Wednesday, December 06, 2006

Between Christmas and Easter

What is it about approaching holidays that makes me want to houseclean? Maybe it’s the probability of company, although I’ve never had company inspect my cupboards and drawers. Regardless, when this spirit moves me to clean, I obey because that is the only time I will get into those hidden places and look at what I have. Without fail I discover packaged food that has expired, congealed and dried up cleaning products, out of style clothes, books I bought because I had a fleeting interest in the subject, and the list goes on. What disturbs me, though, is that I bought much of this stuff in ‘anticipation’ of need, which approaches hoarding. When I see a familiar article in the shop that hasn’t been available for a long time, I pause, I consider, and if the temptation is great, I buy it. Not because I need it, but because I need to have it - ‘just in case.’ In case of what?

I always took for granted that the products I want will be available, but within months of living in Jordan, I learned that ships unloaded every few weeks/months and supplies were limited. That’s the time I began to stock up when I could afford it. I know that frequent instability and wars in the region increased my nearly panicky need to hoard. Now I find that my need to buy is made worse by marketing skills so efficient even the most reluctant shopper is lured. I dislike being wasteful where there is so much need, so I will fill a box or two with salvageable items during these cleaning frenzies knowing someone will be able to use them. This soothes my conscience somewhat. Now I resolve that between Christmas and Easter I will consciously control my urge to stock up and hope that I will get over this habit. I have also discovered that writing blogs this week has allowed me to ignore the cleaning spirit- maybe it will go away and leave me alone until Easter.

ASH

1 Comments:

Blogger Cathy Boyd said...

I, too, am discovering this urge to clean - that I definitely can't ignore because I can't tell you the last time it happened! I am ashamed of myself to find all the things I have purchased over a fairly short time (having only moved here a little over a year ago) in anticipation of needing it. I don't have the excuse of war or unpredictable shipments to explain this behavior.

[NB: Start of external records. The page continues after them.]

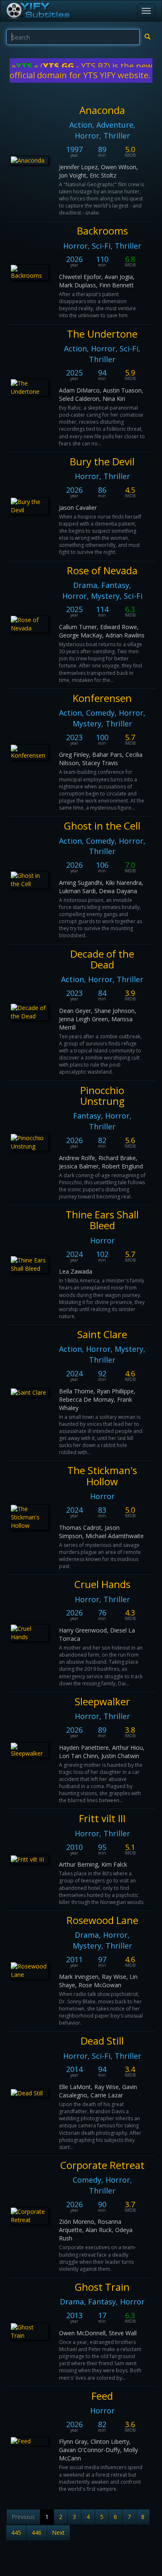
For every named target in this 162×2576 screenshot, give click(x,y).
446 (37, 2532)
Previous (23, 2517)
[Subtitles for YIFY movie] (37, 10)
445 (16, 2532)
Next (58, 2532)
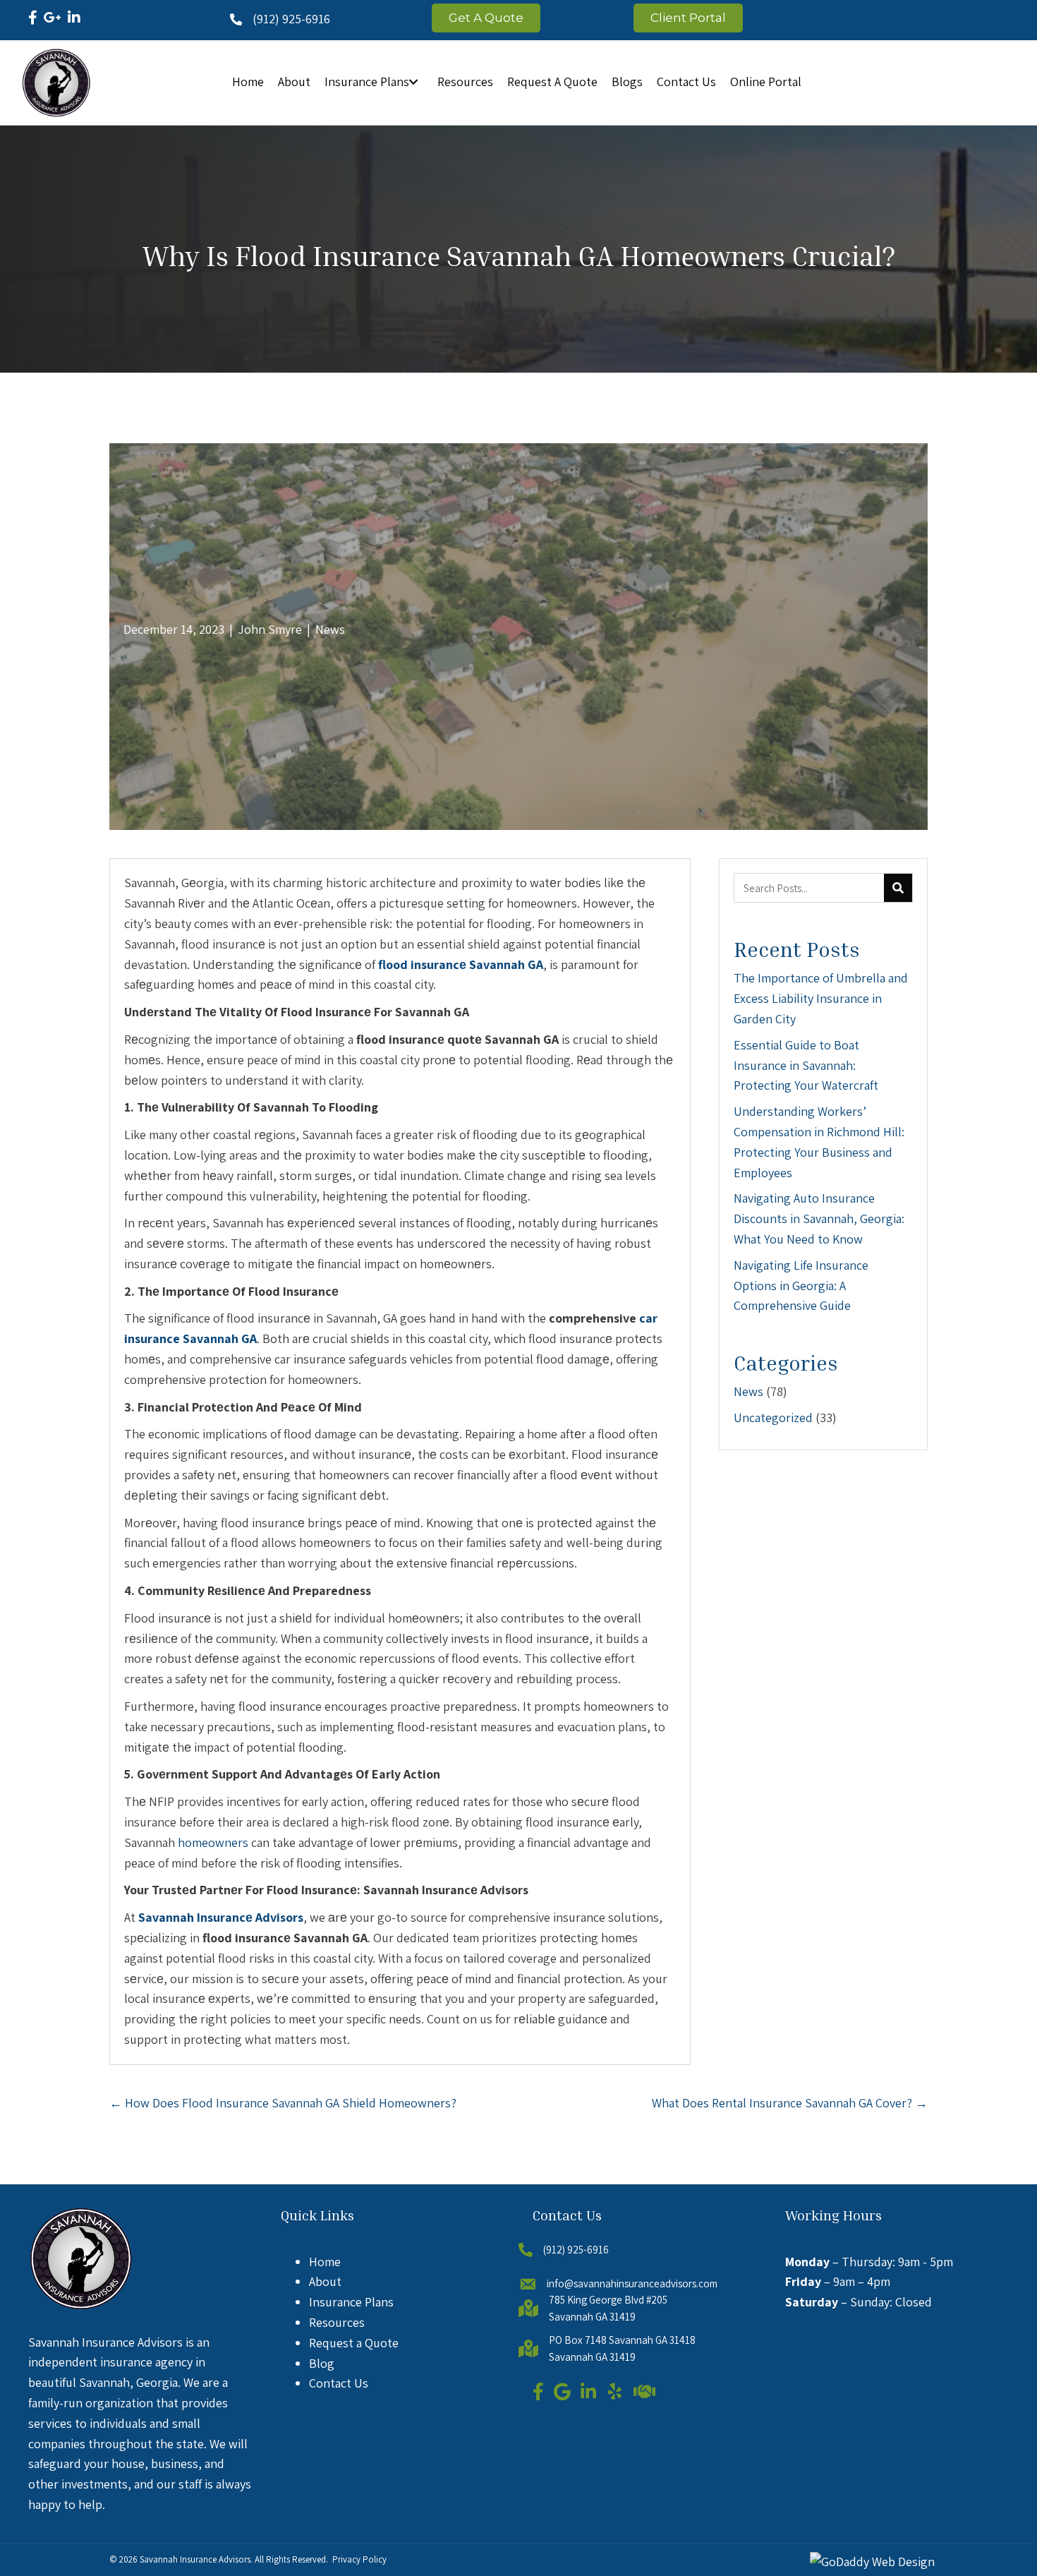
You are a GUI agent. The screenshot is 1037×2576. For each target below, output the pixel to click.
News (330, 629)
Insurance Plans (351, 2302)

When I stop to analyze my day to day life - what I really do with my time and what I enjoy doing - I could reduce my life to 3 rooms: my office, my bedroom and the kitchen (actually 4 - the bathroom). The collection of cookware, clothing, office supplies and makeup are enough for...either a long time or a lot of people.

What makes us do that? I don't think it's inherited. That feeling that you just have to have something. What would happen if we just walked away from that feeling? I'd like to overcome it..

I have many trips to the garbage for outdated toiletries that may have been used once and to the Good Will for clothes I'll never wear.